═══ SOURCE INFORMATION ═══

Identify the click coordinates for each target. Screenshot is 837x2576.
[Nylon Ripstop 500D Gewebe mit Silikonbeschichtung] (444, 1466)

═══
═══ SOURCE INFORMATION ═══

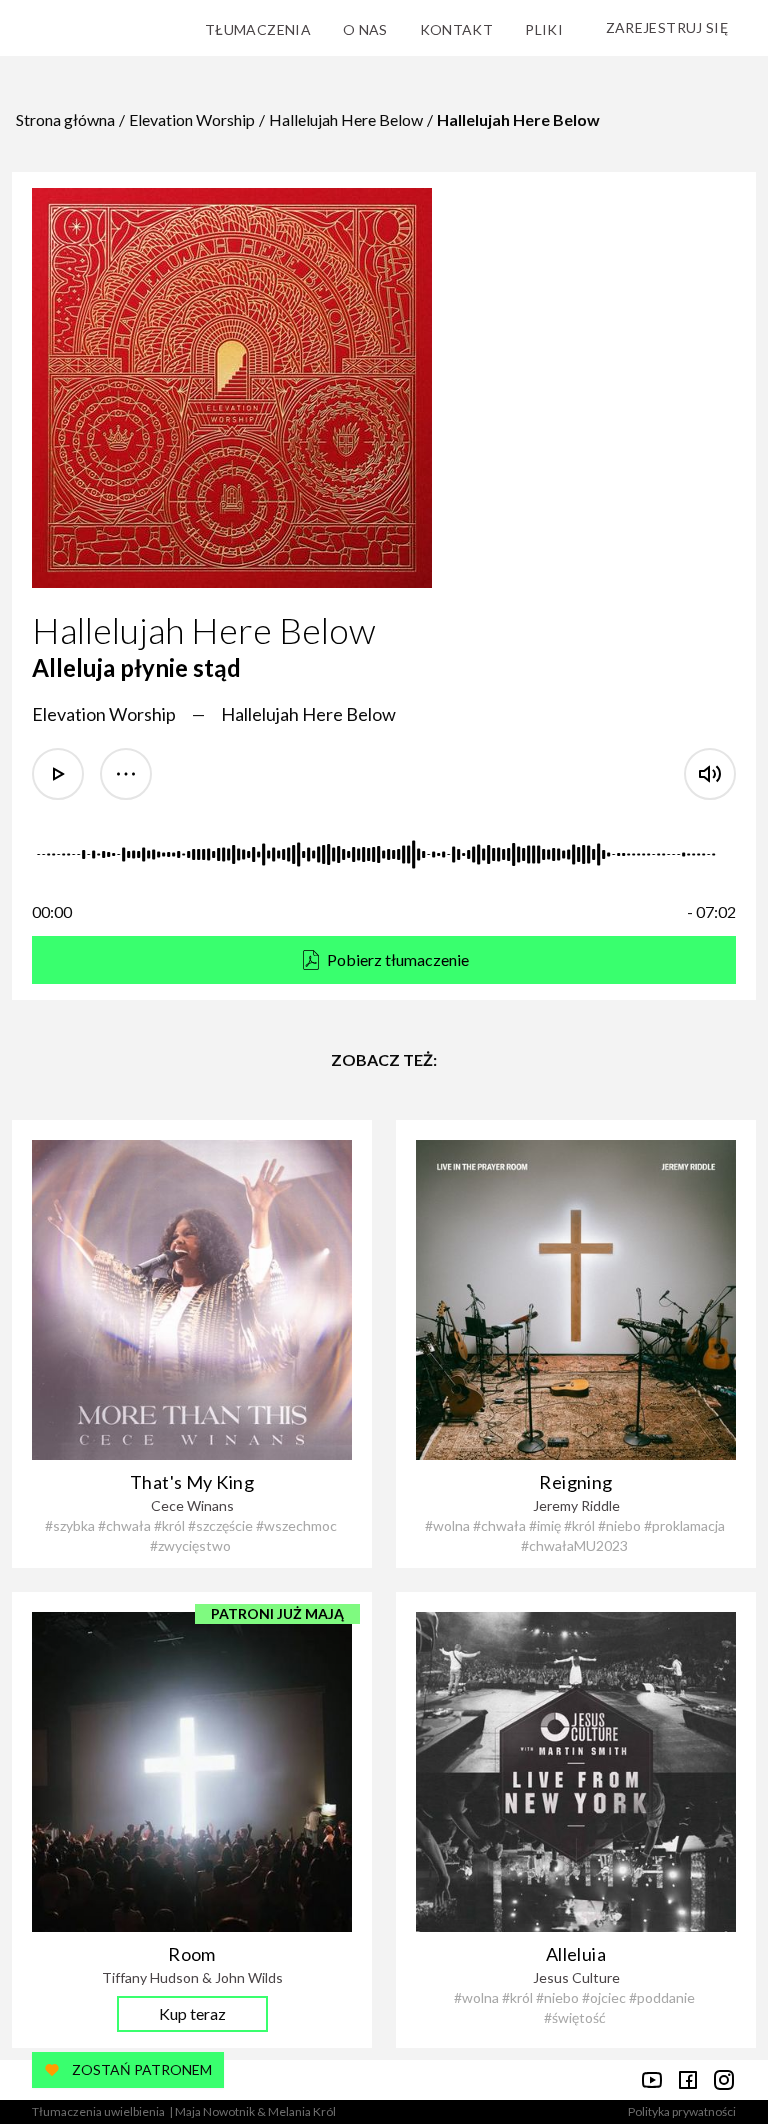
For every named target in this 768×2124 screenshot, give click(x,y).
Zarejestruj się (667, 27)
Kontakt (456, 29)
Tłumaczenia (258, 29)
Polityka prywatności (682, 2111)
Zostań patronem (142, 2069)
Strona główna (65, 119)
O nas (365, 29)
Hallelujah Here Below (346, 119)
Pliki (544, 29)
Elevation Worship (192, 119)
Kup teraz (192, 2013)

═══

**DESCRIPTION OF THE TASK**:
Where the listing above has a line with "Kontakt (456, 29)", start there, and output every line exactly through the line with "Kup teraz (192, 2013)", which is also included.

**EXPECTED ANSWER**:
Kontakt (456, 29)
Tłumaczenia (258, 29)
Polityka prywatności (682, 2111)
Zostań patronem (142, 2069)
Strona główna (65, 119)
O nas (365, 29)
Hallelujah Here Below (346, 119)
Pliki (544, 29)
Elevation Worship (192, 119)
Kup teraz (192, 2013)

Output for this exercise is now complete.